Вартаховский, у которого испытание правдой было позади, понял свое преимущество:
— Пожалуй, я принесу Елене Григорьевне лупу. Гадать так гадать. Кстати, не возражаете, если я буду называть вас Леночкой?
Елена Григорьевна откинулась на спинку стула, как человек, которому надоело повторять одно и то же:
— Я уже заметила, Виталий Федорович, вы склонны преувеличивать.
— Только чтобы выжить. Я исправлю то, что скосили обстоятельства.
— Значит, вы с Каролиной родственные души?
Вартаховский терпеть не мог, когда его с кем-нибудь сравнивали.
— Неужели вы думаете, я затем окончил университет, слушал лекции лучших профессоров, чтобы регистрировать эти несчастные стандарты на какое-нибудь обезгаживание воды?! Борткевич повезло, у нее интересная работа. А у меня?! Можно советовать: перейдите на другое место. Анкеты принимают, пожаловаться не могу.

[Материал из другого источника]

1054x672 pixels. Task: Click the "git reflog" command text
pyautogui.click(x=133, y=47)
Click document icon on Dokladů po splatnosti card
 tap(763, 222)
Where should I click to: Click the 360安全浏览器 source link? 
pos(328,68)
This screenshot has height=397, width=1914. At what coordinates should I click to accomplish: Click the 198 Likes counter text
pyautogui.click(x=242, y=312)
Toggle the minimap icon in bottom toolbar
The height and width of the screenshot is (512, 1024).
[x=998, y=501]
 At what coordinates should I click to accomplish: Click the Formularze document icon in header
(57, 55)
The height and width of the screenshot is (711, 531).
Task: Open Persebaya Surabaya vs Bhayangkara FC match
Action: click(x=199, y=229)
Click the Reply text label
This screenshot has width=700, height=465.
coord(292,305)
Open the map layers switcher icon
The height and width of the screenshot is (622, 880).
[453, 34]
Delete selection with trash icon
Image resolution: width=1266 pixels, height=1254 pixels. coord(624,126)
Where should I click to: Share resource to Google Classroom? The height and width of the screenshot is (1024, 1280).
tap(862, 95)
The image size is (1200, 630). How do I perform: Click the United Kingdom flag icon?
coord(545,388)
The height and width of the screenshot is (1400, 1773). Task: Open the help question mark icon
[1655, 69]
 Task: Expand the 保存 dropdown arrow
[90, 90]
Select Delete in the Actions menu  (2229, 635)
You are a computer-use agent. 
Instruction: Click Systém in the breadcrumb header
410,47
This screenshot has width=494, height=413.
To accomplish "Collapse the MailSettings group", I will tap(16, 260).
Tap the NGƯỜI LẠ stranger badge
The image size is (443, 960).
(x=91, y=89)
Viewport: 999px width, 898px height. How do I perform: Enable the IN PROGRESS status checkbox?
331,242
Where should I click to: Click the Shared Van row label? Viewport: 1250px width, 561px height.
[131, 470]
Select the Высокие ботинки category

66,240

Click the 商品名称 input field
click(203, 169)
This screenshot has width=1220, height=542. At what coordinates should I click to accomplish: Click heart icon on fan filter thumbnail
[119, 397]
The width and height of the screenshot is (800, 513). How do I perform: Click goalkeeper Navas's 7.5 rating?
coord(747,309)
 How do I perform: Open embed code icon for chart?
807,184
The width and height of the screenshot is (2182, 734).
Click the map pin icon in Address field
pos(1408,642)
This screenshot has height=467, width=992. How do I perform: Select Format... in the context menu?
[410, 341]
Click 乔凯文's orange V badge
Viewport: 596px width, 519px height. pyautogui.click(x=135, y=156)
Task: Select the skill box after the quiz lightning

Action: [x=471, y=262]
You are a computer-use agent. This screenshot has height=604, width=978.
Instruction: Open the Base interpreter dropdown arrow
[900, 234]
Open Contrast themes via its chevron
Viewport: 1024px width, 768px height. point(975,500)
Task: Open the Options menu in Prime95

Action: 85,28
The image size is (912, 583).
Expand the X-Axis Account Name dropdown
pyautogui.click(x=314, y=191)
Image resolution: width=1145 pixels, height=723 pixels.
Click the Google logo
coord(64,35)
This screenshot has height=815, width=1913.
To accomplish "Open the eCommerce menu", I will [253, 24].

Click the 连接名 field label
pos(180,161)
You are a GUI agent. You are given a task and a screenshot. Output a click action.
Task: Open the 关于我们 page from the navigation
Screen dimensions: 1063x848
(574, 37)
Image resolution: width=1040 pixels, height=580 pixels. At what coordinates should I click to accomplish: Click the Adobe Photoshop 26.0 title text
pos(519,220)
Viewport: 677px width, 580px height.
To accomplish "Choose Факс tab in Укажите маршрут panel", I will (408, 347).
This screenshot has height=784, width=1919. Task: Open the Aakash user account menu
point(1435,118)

Судились — нет, выбирались — только в судебные заседатели, правительственных наград — не имею. Раз ты человек, состоящий из одних «нет», то и держись своих стандартов, как вошь кожуха. Даже в нашем издательстве нет ни одного человека, включая корректоров и машинисток, который пришел бы с улицы!
Опровергнуть Вартаховского можно было, лишь попирая чужое самолюбие и в злости унижая себя, что я и сделала:
— Пристройтесь в родственники к директору и тоже, как Клавдия Петровна, будете заправлять редакцией, или уж в другом месте начинайте с нуля, глядишь, к пенсии выбьетесь.
Елена Григорьевна воспользовалась наступившей тишиной и продолжала гадать Клавдии Петровне:
— Вы — человек без характера!
— Все слышали? Я бесхарактерная! — Казалось, застоявшийся голос Клавдии Петровны ликовал, вырвавшись на свободу.
— Вы рассудочны…
— В настоящее время полезное качество.
— …и восторгаетесь тем, что нужно порицать.
— Значит, у меня доброе сердце.
— Любите драгоценные камни. Подношения…
— Гипербола!
— Всего лишь предположение. — И Елена Григорьевна странно усмехнулась.
— Если вы о Вартаховском, то мы здесь все свои. Сами и разберемся. Нам пришлые арбитры не нужны.
— Ну хоть о Каролине можно говорить?
— К Борткевич я замечательно отношусь. Она, между прочим, именно ко мне примчалась делиться своим счастьем, а не к кому-нибудь…
Темпераментной скороговоркой Клавдия Петровна не остановила наступление Елены Григорьевны:
— Когда Каролина вернулась в институт из Ленинграда, она подходила чуть ли не к каждому и дрожащими руками показывала паспорт.
— Потому что ей нужны восторги. И я тоже восхищаюсь ею!
— Чем именно?
— Ее находчивостью, оперативностью, тем, как она трезво оценивает обстановку.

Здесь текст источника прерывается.